À court terme, la possible récession économique et la prudence des consommateurs après le résultat choc du référendum du 23 juin pourraient avoir un effet néfaste dans le pays, jusqu’ici un marché solide avec 2,6 millions d’immatriculations l’an dernier.

«Tout ralentissement économique lié au Brexit aura un impact sur les ventes de voitures au Royaume-Uni», met en garde David Bailey, professeur à la Aston Business School.

Mais l’industrie s’inquiète surtout des conséquences à plus long terme, dans un climat d’incertitude politique prononcé. Le pays doit encore déclencher le fameux article 50 de la constitution européennne pour prendre la porte de l’UE et son futur premier ministre devra négocier le type de relation commerciales qu’il veut établir avec les 27 pays restants.

Incertitude «énorme»

«Le gros sujet est l’énorme incertitude qui pèse sur les relations commerciales futures avec l’Europe», souligne David Bailey.

Au nom des constructeurs, Mike Hawes réclame ainsi «un accès plein et sans restriction au marché unique, maintenant et à l’avenir».

Cet accès est vital pour les grands groupes automobiles qui avaient investi en Grande-Bretagne pour en faire une porte d’entrée vers le marché européen.«Wait and see»

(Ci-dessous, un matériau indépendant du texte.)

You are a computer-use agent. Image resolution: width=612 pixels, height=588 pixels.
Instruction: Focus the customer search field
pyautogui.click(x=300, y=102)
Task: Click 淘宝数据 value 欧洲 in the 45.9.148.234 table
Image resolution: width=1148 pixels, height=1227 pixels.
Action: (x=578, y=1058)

Que vont-ils faire maintenant? «Wait and see», répond Johan van Zyl, le patron de Toyota en Europe. «Je ne vois pas de changement immédiat dans notre activité au Royaume-Uni», où sont implantées deux usines, assure-t-il, alors que les investissements pour ces prochaines années ont déjà été lancés.

«Les décisions concernant le long terme dépendront du résultat des négociations» entre le Royaume-Uni et l’UE.

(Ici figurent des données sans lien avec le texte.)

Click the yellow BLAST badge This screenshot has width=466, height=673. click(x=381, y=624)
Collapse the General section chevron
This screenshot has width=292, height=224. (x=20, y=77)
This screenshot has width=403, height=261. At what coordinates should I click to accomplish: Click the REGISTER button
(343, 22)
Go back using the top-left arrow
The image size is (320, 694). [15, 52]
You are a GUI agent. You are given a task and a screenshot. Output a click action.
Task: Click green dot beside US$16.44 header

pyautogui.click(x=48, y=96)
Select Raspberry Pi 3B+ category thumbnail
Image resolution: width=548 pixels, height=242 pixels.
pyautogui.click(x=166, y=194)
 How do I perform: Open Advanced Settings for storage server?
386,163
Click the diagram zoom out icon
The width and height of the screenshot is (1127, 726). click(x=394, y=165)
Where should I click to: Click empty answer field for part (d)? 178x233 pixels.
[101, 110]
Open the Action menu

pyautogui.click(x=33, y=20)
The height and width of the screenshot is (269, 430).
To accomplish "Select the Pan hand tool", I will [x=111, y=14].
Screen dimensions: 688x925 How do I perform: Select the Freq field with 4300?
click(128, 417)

D’autres se montrent tout aussi prudents, avec une pointe de menace. Jim Farley, le patron de Ford pour l’Europe, avait prévenu dès vendredi qu’il prendrait «toute mesure nécessaire» pour s’assurer que son activité européenne «demeure compétitive».

Pas moins de règlementation: plus de règlementation

Mais quelques soient les efforts pour conserver une relation étroite avec l’Europe, le Royaume-Uni n’aura à l’avenir plus aucune influence sur les règlementations élaborées par l’UE. «Les règlementations ne vont pas disparaître, elle vont même devenir plus importantes avec le développement des voitures connectées et autonomes», souligne David Bailey.

«Jaguar-Land Rover, par exemple, devra compter sur… le gouvernement slovaque pour le représenter au niveau européen», prédit l’universitaire.

Le constructeur haut de gamme anglais s’est en effet lancé dans la construction d’une usine à Nitra, en Slovaquie. «Nous n’avons aucune hésitation à poursuivre ce projet particulier, qui est énorme pour l’entreprise», a justement confirmé mercredi Adrian Hallmark, directeur de la stratégie du groupe.